▸ Exercise brief:
Please print the whole listing below exactly as it stands.

▸ Extracted entries:
######
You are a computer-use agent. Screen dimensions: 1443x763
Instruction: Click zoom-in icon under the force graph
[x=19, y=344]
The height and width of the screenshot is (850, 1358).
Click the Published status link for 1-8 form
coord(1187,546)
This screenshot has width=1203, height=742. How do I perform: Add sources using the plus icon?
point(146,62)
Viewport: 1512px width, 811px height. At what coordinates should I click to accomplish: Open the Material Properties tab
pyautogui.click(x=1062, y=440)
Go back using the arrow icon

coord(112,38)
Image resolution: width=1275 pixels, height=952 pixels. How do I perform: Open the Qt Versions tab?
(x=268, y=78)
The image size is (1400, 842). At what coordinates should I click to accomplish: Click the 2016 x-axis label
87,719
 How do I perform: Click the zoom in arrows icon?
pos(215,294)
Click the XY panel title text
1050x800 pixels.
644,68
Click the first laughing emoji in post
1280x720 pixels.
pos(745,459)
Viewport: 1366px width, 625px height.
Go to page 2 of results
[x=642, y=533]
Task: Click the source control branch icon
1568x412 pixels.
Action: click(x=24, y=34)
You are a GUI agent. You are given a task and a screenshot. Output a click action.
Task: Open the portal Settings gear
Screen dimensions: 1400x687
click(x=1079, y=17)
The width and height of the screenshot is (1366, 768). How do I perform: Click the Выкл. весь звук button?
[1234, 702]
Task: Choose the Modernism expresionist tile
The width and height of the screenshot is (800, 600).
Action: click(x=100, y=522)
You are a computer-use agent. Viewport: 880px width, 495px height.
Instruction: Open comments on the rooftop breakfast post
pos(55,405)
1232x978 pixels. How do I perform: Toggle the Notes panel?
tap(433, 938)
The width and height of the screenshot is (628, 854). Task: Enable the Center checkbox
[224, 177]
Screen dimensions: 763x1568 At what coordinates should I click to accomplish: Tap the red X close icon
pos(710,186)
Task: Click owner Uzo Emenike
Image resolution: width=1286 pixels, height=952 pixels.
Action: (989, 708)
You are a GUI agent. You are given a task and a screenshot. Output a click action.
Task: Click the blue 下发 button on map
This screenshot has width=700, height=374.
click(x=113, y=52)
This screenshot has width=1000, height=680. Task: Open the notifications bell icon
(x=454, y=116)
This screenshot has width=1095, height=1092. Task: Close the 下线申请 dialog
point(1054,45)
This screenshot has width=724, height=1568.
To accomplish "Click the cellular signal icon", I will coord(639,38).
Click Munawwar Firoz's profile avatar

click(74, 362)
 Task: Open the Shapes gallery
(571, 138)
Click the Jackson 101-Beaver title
######
▸ Output for this exercise:
You are a computer-use agent. Screen dimensions: 1443x763
Instruction: Click zoom-in icon under the force graph
[x=19, y=344]
The height and width of the screenshot is (850, 1358).
Click the Published status link for 1-8 form
coord(1187,546)
This screenshot has width=1203, height=742. How do I perform: Add sources using the plus icon?
point(146,62)
Viewport: 1512px width, 811px height. At what coordinates should I click to accomplish: Open the Material Properties tab
pyautogui.click(x=1062, y=440)
Go back using the arrow icon

coord(112,38)
Image resolution: width=1275 pixels, height=952 pixels. How do I perform: Open the Qt Versions tab?
(x=268, y=78)
The image size is (1400, 842). At what coordinates should I click to accomplish: Click the 2016 x-axis label
87,719
 How do I perform: Click the zoom in arrows icon?
pos(215,294)
Click the XY panel title text
1050x800 pixels.
644,68
Click the first laughing emoji in post
1280x720 pixels.
pos(745,459)
Viewport: 1366px width, 625px height.
Go to page 2 of results
[x=642, y=533]
Task: Click the source control branch icon
1568x412 pixels.
Action: click(x=24, y=34)
You are a GUI agent. You are given a task and a screenshot. Output a click action.
Task: Open the portal Settings gear
Screen dimensions: 1400x687
click(x=1079, y=17)
The width and height of the screenshot is (1366, 768). How do I perform: Click the Выкл. весь звук button?
[1234, 702]
Task: Choose the Modernism expresionist tile
The width and height of the screenshot is (800, 600).
Action: click(x=100, y=522)
You are a computer-use agent. Viewport: 880px width, 495px height.
Instruction: Open comments on the rooftop breakfast post
pos(55,405)
1232x978 pixels. How do I perform: Toggle the Notes panel?
tap(433, 938)
The width and height of the screenshot is (628, 854). Task: Enable the Center checkbox
[224, 177]
Screen dimensions: 763x1568 At what coordinates should I click to accomplish: Tap the red X close icon
pos(710,186)
Task: Click owner Uzo Emenike
Image resolution: width=1286 pixels, height=952 pixels.
Action: (989, 708)
You are a GUI agent. You are given a task and a screenshot. Output a click action.
Task: Click the blue 下发 button on map
This screenshot has width=700, height=374.
click(x=113, y=52)
This screenshot has width=1000, height=680. Task: Open the notifications bell icon
(x=454, y=116)
This screenshot has width=1095, height=1092. Task: Close the 下线申请 dialog
point(1054,45)
This screenshot has width=724, height=1568.
To accomplish "Click the cellular signal icon", I will coord(639,38).
Click Munawwar Firoz's profile avatar

click(74, 362)
 Task: Open the Shapes gallery
(571, 138)
Click the Jackson 101-Beaver title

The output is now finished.